Transport industry changing women’s lives

Midlife women and domestic violence survivors are finding new careers and self-confidence in the Western Australian transport industry, reports the state’s peak trucking body.

In a media release this week, the Western Roads Federation (WRF) highlighted that nearly a third of the 220 women trained to drive road trains over the last 20 years by the Pilbara Heavy Haulage Girls have come from domestic violence backgrounds.

“We have found that domestic violence survivors find empowerment in a safe space driving trucks, whilst gaining financial freedom in an incredibly supportive on-road truck driving community,” said Heather Jones, of Pilbara Heavy Haulage Girls.

Jones also recently appeared on the The Morning Show on Channel 7 to highlight the opportunities for women across the industry.

“We really need truck drivers, and there are some amazing job opportunities out there for women,” she told the nationwide audience.

Jones’s experience is also validated by both mature age women and domestic violence survivors graduating from the $6.1m Western Australian Government investment in a transport industry training program which is jointly managed by TAFE and industry.

The program has now graduated over 87 per cent of trainees into jobs in the industry, of which an increasing percentage are women.

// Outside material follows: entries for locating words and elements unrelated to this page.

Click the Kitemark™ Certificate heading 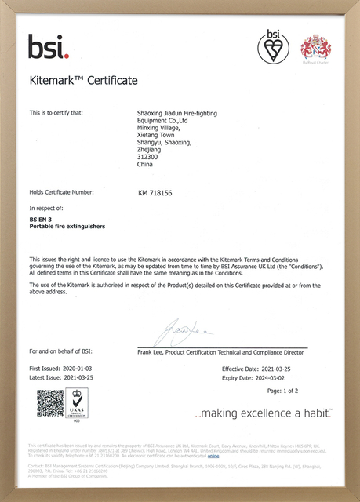click(83, 81)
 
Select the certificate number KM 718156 click(157, 191)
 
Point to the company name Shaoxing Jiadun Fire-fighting click(176, 113)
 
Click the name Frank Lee click(151, 352)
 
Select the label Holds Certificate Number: click(61, 191)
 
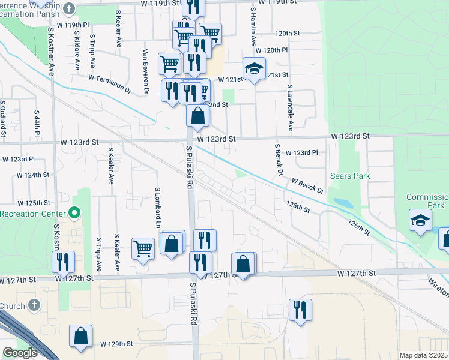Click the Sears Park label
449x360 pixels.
point(350,176)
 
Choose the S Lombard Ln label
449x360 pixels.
point(158,205)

Mature age women, who have been identified nationally as often struggling to find a new meaningful career, are also finding a new home in the WA transport industry.

For Trish, who became a road train driver in her 50s, the experience of the transport industry has been incredible.

“There’s nothing better than driving my truck, listening to my own tunes watching another beautiful sunrise across this amazing state,” she said.

Meanwhile, a recent meeting of the leading women in transport was facilitated last week by WRF to develop an urgent action plan to attract more women.

“As an industry we are recognising that we can both offer life changing opportunities for women whilst addressing our critical skills shortages,” said Louise Bilato, a WRF board director.

“There are so many career opportunities ideally suited to women in the transport industry, but we need to increase awareness, offer tailored training pathways that connect to our willing employers.

“We need the federal government to help build on the great training investment by the WA Government by offering support to women-specific programs like Pilbara Heavy Haulage Girls and tailored training pathways into the myriad of other great career opportunities offered by the transport industry.”